A beloved actor, director and producer in India, Khan has starred in several Bollywood blockbusters, including PK, one of the highest-grossing Indian films of all-time. The movie depicts Khan as an alien who comes to Earth and questions religious customs and beliefs.

The film’s success, BJP MP Satish Gautam said, “shows that India is a tolerant nation, allowing freedom of speech and expression to everyone.”

Om Puri, another well-known Indian actor, urged Khan to apologize for his comments. “In fact, if somebody was an ordinary man he would have been arrested for saying these words. You are trying to incite people against each other,” Puri said.

Actor Anupam Kher also weighed in on the controversy. “Dear @aamir_khan,” Kher wrote on Twitter. “Did you ask Kiran which country would she like to move out to?
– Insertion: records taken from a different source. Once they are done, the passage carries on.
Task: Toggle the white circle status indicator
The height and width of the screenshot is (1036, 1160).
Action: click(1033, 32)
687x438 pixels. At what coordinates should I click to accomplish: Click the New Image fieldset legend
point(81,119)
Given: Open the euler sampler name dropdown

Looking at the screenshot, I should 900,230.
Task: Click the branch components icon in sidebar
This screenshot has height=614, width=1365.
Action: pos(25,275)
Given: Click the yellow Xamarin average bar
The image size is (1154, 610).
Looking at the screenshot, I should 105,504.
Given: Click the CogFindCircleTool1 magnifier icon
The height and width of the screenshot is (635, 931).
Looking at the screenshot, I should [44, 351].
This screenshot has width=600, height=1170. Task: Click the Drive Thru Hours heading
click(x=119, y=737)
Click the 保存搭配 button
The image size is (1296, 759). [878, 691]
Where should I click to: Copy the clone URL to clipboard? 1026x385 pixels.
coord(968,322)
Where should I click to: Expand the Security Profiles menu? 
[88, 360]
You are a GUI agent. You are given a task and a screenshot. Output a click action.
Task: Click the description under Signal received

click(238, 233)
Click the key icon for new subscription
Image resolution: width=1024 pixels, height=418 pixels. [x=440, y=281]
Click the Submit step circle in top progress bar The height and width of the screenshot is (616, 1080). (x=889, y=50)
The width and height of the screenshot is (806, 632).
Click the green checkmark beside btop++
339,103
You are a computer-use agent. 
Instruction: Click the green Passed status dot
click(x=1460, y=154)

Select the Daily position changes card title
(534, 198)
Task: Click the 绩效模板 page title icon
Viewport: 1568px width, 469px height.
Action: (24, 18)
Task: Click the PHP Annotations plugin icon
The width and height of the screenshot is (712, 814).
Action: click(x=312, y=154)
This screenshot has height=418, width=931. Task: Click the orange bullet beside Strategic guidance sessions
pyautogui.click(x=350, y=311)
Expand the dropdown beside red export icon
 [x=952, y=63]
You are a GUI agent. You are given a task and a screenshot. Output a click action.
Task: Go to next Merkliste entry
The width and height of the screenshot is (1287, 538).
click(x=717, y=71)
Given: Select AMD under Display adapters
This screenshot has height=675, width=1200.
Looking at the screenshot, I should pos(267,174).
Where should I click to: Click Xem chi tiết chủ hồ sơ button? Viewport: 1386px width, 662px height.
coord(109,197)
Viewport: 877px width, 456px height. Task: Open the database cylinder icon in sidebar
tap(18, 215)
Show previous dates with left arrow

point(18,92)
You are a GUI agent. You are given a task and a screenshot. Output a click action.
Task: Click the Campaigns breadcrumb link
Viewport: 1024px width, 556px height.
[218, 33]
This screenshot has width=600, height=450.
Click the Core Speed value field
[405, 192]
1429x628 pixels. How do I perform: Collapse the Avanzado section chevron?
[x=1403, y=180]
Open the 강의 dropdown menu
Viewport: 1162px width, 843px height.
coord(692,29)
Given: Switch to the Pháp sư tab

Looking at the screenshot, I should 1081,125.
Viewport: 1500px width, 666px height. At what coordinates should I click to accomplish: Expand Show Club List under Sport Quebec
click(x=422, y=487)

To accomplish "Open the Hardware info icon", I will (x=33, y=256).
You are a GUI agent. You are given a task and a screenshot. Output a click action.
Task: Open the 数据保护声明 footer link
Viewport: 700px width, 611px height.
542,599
Did you tell her that this country has made you AAMIR KHAN.”

In a statement on Wednesday, Khan said neither he nor his wife has any intention of leaving India. “India is my country, I love it, I feel fortunate for being born here, and this is where I am staying,” he said.

Khan said he stood by everything he said in his interview.

“To all those people who are calling me anti-national, I would like to say that I am proud to be Indian, and I do not need anyone’s permission nor endorsement for that,” he wrote in the statement.

“To all the people shouting obscenities at me for speaking my heart out, it saddens me to say you are only proving my point.”

The controversy comes amidst a growing debate in India over intolerance against religious minorities in the country of over 1.2 billion people.

In October, over two dozen Indian authors returned awards to the Sahitya Akademi (the National Academy of Letters) in protest of what they said was a rising wave of intolerance.

The Indian Express reported at the time that Indian author Nayantara Sahgal, who was among those who returned her award, said there has been a “vicious assault” on “India’s culture of diversity” and the right to dissent.

Novelist Dalip Kaur Tiwana also returned her Padma Shri prize — a high civilian award in India — over communal violence and attacks on freedom of speech. “At this rate our country will get destroyed, we are living in the 21st century, this is the time to think and act,” she said.

On Tuesday, The Times of India reported that while fewer people have died as a result of communal incidents in 2015, the number of incidents was up from last year.

Incidents totalled 630 between the start of the year and October, up from 561 incidents in that same time period in 2014, the newspaper said, according to Indian home ministry data. As many as 1,899 people were injured due to communal incidents this year, up from 1,688 last year.

Some of the most significant, recent incidents include the lynching of a Muslim man and his son after the family allegedly slaughtered a cow and the burning of a mosque and Muslim-owned homes in the village of Atali in northern India.